Come coach umanista promuovo le esperienze di flusso attraverso gli allenamenti co-progettati con i miei coachee, e la stessa cosa faccio come educatrice Montessori con i bambini: cerco di  fare in modo che l’adulto “rifiorisca” e il bambino “fiorisca”. Maria Montessori parla di normalizzazione riferendosi alla  capacità del bambino di auto-realizzazione e apprendimento continuo come il risultato di ricorrenti esperienze di concentrazione profonda.

LA QUARTA: Il coach umanista e la maestra Montessori

Una su tutte è la qualità che accomuna queste due figure nei diversi contesti di lavoro: la fiducia. La fiducia incondizionata nella potenza, che non è il potere, dell’uomo.

Come coach umanista credo con sincera sicurezza che il mio coachee, o la famiglia che accompagno,  riuscirà nel suo intento di cambiamento, così come da educatrice Montessori  “ho fede” nel bambino che ho davanti: “Le insegnanti che vengono nelle nostre scuole devono avere una specie di fede che il bambino si rivelerà attraverso il lavoro. Esse devono staccarsi da ogni idea preconcetta che riguardi il livello a cui i bambini possono trovarsi. L’insegnante deve avere fede che il bambino che le sta davanti mostrerà la sua vera natura quando troverà un lavoro che lo attragga. Che cosa cercare allora? Che uno  o l’altro dei bambini cominci a concentrarsi. A provocare questo deve rivolgere le sue energie; e le sue attività cambieranno di stadio in stadio come un’evoluzione spirituale”.

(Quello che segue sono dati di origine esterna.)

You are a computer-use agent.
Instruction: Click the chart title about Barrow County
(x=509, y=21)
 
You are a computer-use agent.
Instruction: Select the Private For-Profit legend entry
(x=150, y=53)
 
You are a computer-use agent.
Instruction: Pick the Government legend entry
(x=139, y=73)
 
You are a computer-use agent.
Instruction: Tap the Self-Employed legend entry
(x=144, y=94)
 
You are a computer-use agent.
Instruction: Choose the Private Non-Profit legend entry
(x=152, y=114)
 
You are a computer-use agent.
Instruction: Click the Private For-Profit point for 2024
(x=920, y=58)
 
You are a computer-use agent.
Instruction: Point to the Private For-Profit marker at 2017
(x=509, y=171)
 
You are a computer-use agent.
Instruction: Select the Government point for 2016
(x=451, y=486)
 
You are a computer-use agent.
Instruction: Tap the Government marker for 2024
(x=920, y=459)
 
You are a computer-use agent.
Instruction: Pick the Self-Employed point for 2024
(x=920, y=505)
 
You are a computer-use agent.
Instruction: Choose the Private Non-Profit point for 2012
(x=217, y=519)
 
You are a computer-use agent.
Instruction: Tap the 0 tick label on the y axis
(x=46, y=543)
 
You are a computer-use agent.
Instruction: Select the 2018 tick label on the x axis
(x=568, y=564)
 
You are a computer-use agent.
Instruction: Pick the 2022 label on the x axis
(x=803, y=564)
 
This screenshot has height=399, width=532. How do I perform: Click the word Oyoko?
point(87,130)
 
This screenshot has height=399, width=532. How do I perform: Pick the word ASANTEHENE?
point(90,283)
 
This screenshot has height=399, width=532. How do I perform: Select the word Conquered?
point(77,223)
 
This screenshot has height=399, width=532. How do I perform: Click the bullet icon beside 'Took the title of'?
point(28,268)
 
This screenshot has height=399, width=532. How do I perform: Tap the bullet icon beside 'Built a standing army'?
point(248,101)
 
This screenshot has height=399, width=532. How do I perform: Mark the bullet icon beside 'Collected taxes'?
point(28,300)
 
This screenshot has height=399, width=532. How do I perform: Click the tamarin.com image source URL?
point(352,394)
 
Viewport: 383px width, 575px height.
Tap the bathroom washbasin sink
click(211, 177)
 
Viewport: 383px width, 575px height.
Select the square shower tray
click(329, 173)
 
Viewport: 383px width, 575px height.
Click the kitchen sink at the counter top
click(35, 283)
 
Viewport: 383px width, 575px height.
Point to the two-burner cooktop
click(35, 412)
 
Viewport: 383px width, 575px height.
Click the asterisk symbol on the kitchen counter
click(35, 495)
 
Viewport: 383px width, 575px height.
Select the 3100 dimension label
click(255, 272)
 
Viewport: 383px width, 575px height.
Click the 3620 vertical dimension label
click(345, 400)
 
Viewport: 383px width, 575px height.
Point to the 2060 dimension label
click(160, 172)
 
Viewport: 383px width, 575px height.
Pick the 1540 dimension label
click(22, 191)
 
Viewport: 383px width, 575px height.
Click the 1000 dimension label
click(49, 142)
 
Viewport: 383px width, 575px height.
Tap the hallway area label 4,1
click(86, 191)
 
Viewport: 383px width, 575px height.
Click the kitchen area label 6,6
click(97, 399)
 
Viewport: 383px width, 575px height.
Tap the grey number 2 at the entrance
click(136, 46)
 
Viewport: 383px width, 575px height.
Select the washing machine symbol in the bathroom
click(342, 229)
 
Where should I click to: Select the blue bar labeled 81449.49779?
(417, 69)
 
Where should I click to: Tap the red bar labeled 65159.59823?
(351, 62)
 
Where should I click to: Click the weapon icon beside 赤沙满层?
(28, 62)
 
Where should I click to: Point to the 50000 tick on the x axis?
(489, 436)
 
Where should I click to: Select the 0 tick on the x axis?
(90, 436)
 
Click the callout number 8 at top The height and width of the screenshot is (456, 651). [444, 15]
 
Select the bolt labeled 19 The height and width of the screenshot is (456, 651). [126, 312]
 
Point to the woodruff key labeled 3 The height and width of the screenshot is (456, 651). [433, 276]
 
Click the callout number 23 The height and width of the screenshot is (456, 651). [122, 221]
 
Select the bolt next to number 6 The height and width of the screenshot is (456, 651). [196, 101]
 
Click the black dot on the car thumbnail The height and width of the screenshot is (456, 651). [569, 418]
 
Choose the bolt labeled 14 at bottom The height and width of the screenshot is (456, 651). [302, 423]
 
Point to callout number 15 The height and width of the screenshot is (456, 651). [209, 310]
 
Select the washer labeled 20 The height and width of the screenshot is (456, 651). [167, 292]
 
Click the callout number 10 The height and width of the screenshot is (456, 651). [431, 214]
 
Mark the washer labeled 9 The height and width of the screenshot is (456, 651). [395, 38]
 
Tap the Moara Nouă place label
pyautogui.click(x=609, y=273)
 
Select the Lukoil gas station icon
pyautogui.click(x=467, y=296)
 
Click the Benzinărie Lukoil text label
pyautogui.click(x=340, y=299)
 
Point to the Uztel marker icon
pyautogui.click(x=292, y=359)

Nel mio lavoro di coach umanista accompagno le persone adulte a trovare o ritrovare la felicità. E allo stesso modo, il metodo Montessori mi permette di accompagnare anche i bambini in questa avventura meravigliosa della vita. Ho una profonda soddisfazione interiore nel lavoro che faccio. Due costanti nella mia vita sono la formazione e la crescita personale che vanno sempre a braccetto nel corso del tempo.  Ho ancora tanto da fare, da imparare, da sperimentare, a livello di personalità interiore o spirituale come scrive la Dottoressa, sia come coach umanista sia come educatrice Montessori, e ci lavoro sempre, mi alleno attraverso la continua conoscenza sempre più approfondita delle mie zone luce e delle mie zone ambra e delle mie potenzialità che rappresentano continuamente nuove sfumature di colori brillanti.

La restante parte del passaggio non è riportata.